▶ _Activity_
Would you please return all of the entries below exactly as shown?

====== Provided entries ======

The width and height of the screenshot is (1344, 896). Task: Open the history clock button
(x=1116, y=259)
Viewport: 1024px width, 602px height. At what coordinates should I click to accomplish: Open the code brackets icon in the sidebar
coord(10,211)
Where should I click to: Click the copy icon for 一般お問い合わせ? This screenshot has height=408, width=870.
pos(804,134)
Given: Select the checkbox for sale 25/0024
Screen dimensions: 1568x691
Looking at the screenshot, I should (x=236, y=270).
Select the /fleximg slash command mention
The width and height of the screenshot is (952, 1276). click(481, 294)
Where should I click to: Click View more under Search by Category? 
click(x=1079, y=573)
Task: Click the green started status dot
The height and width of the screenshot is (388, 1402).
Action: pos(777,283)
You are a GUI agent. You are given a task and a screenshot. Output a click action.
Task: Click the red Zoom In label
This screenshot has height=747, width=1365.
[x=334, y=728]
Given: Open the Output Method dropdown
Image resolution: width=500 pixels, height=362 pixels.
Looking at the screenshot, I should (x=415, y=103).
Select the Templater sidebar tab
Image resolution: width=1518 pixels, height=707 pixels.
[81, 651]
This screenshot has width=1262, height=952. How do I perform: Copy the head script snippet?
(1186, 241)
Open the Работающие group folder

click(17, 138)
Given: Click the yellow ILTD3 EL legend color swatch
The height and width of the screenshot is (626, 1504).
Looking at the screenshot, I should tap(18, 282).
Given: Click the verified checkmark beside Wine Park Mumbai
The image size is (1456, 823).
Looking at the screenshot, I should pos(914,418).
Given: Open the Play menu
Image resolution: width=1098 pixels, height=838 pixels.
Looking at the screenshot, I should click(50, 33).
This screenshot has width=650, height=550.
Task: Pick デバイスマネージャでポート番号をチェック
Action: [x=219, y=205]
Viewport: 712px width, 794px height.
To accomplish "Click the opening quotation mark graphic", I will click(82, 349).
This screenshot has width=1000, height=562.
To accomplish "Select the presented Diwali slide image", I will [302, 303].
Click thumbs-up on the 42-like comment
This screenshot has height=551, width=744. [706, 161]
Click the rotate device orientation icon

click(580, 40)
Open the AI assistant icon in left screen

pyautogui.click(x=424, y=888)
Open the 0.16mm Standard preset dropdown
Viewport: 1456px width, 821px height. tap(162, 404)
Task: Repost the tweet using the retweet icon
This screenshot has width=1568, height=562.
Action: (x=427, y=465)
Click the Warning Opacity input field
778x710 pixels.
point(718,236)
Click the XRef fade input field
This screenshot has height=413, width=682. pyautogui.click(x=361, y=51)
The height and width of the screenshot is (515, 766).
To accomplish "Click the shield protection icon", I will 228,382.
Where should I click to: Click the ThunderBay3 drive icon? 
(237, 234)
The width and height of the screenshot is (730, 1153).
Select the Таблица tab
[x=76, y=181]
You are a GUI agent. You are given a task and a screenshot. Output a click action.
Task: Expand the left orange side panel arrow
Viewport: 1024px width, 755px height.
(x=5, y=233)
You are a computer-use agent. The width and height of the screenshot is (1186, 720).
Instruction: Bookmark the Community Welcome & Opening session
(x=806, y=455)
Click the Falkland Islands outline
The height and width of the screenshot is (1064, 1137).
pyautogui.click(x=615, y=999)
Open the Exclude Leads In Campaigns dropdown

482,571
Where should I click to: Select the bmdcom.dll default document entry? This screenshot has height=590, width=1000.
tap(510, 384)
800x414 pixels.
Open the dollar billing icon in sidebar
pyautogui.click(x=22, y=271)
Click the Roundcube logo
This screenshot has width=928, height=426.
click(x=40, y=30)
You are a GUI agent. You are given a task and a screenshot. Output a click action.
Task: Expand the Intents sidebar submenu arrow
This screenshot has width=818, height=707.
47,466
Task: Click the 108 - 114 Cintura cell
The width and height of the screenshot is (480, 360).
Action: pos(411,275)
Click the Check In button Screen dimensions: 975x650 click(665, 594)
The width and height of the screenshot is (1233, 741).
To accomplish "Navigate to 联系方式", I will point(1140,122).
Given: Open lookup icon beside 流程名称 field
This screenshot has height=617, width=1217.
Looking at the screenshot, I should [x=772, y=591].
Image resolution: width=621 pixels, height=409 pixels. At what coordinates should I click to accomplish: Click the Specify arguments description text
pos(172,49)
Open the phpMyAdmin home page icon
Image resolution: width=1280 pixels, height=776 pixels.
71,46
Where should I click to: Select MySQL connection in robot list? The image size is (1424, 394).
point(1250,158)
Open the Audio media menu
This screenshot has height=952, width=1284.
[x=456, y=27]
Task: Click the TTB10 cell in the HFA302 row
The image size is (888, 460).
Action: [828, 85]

======

▶ _Written response_
The width and height of the screenshot is (1344, 896). Task: Open the history clock button
(x=1116, y=259)
Viewport: 1024px width, 602px height. At what coordinates should I click to accomplish: Open the code brackets icon in the sidebar
coord(10,211)
Where should I click to: Click the copy icon for 一般お問い合わせ? This screenshot has height=408, width=870.
pos(804,134)
Given: Select the checkbox for sale 25/0024
Screen dimensions: 1568x691
Looking at the screenshot, I should (x=236, y=270).
Select the /fleximg slash command mention
The width and height of the screenshot is (952, 1276). click(481, 294)
Where should I click to: Click View more under Search by Category? 
click(x=1079, y=573)
Task: Click the green started status dot
The height and width of the screenshot is (388, 1402).
Action: pos(777,283)
You are a GUI agent. You are given a task and a screenshot. Output a click action.
Task: Click the red Zoom In label
This screenshot has height=747, width=1365.
[x=334, y=728]
Given: Open the Output Method dropdown
Image resolution: width=500 pixels, height=362 pixels.
Looking at the screenshot, I should (x=415, y=103).
Select the Templater sidebar tab
Image resolution: width=1518 pixels, height=707 pixels.
[81, 651]
This screenshot has width=1262, height=952. How do I perform: Copy the head script snippet?
(1186, 241)
Open the Работающие group folder

click(17, 138)
Given: Click the yellow ILTD3 EL legend color swatch
The height and width of the screenshot is (626, 1504).
Looking at the screenshot, I should tap(18, 282).
Given: Click the verified checkmark beside Wine Park Mumbai
The image size is (1456, 823).
Looking at the screenshot, I should pos(914,418).
Given: Open the Play menu
Image resolution: width=1098 pixels, height=838 pixels.
Looking at the screenshot, I should click(50, 33).
This screenshot has width=650, height=550.
Task: Pick デバイスマネージャでポート番号をチェック
Action: [x=219, y=205]
Viewport: 712px width, 794px height.
To accomplish "Click the opening quotation mark graphic", I will click(82, 349).
This screenshot has width=1000, height=562.
To accomplish "Select the presented Diwali slide image", I will [302, 303].
Click thumbs-up on the 42-like comment
This screenshot has height=551, width=744. [706, 161]
Click the rotate device orientation icon

click(580, 40)
Open the AI assistant icon in left screen

pyautogui.click(x=424, y=888)
Open the 0.16mm Standard preset dropdown
Viewport: 1456px width, 821px height. tap(162, 404)
Task: Repost the tweet using the retweet icon
This screenshot has width=1568, height=562.
Action: (x=427, y=465)
Click the Warning Opacity input field
778x710 pixels.
point(718,236)
Click the XRef fade input field
This screenshot has height=413, width=682. pyautogui.click(x=361, y=51)
The height and width of the screenshot is (515, 766).
To accomplish "Click the shield protection icon", I will 228,382.
Where should I click to: Click the ThunderBay3 drive icon? 
(237, 234)
The width and height of the screenshot is (730, 1153).
Select the Таблица tab
[x=76, y=181]
You are a GUI agent. You are given a task and a screenshot. Output a click action.
Task: Expand the left orange side panel arrow
Viewport: 1024px width, 755px height.
(x=5, y=233)
You are a computer-use agent. The width and height of the screenshot is (1186, 720).
Instruction: Bookmark the Community Welcome & Opening session
(x=806, y=455)
Click the Falkland Islands outline
The height and width of the screenshot is (1064, 1137).
pyautogui.click(x=615, y=999)
Open the Exclude Leads In Campaigns dropdown

482,571
Where should I click to: Select the bmdcom.dll default document entry? This screenshot has height=590, width=1000.
tap(510, 384)
800x414 pixels.
Open the dollar billing icon in sidebar
pyautogui.click(x=22, y=271)
Click the Roundcube logo
This screenshot has width=928, height=426.
click(x=40, y=30)
You are a GUI agent. You are given a task and a screenshot. Output a click action.
Task: Expand the Intents sidebar submenu arrow
This screenshot has width=818, height=707.
47,466
Task: Click the 108 - 114 Cintura cell
The width and height of the screenshot is (480, 360).
Action: pos(411,275)
Click the Check In button Screen dimensions: 975x650 click(665, 594)
The width and height of the screenshot is (1233, 741).
To accomplish "Navigate to 联系方式", I will point(1140,122).
Given: Open lookup icon beside 流程名称 field
This screenshot has height=617, width=1217.
Looking at the screenshot, I should [x=772, y=591].
Image resolution: width=621 pixels, height=409 pixels. At what coordinates should I click to accomplish: Click the Specify arguments description text
pos(172,49)
Open the phpMyAdmin home page icon
Image resolution: width=1280 pixels, height=776 pixels.
71,46
Where should I click to: Select MySQL connection in robot list? The image size is (1424, 394).
point(1250,158)
Open the Audio media menu
This screenshot has height=952, width=1284.
[x=456, y=27]
Task: Click the TTB10 cell in the HFA302 row
The image size is (888, 460).
Action: [828, 85]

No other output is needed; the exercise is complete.